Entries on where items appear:
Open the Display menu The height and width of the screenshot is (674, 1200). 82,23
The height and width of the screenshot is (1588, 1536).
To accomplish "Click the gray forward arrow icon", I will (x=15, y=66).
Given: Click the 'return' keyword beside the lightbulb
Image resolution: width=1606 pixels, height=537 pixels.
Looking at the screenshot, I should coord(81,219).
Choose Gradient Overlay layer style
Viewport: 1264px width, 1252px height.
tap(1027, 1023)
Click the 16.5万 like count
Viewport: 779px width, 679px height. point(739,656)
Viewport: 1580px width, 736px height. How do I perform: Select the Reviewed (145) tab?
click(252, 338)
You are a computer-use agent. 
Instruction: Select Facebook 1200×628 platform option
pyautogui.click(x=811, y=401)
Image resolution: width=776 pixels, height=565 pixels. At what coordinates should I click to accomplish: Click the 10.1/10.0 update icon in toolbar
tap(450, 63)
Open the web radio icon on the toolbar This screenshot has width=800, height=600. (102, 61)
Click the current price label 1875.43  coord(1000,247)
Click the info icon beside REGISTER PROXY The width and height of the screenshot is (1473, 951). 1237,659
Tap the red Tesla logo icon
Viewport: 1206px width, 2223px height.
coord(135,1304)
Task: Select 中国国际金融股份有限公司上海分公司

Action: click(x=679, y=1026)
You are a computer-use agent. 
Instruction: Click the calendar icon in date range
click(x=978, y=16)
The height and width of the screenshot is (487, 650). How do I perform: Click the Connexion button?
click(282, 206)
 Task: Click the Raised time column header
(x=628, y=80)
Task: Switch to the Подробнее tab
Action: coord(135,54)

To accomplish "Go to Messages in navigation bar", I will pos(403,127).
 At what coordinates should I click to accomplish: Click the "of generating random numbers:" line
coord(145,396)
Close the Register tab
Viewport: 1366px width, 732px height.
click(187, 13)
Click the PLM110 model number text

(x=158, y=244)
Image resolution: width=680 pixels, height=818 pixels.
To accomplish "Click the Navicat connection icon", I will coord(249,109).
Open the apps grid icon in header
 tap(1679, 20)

Given instruction
Pull out every line above that contains the string "should", treating uppercase and lowercase as different.

Task output
Looking at the screenshot, I should coord(81,219).
Image resolution: width=776 pixels, height=565 pixels. At what coordinates should I click to accomplish: Click the 10.1/10.0 update icon in toolbar
 At what coordinates should I click to accomplish: Click the "of generating random numbers:" line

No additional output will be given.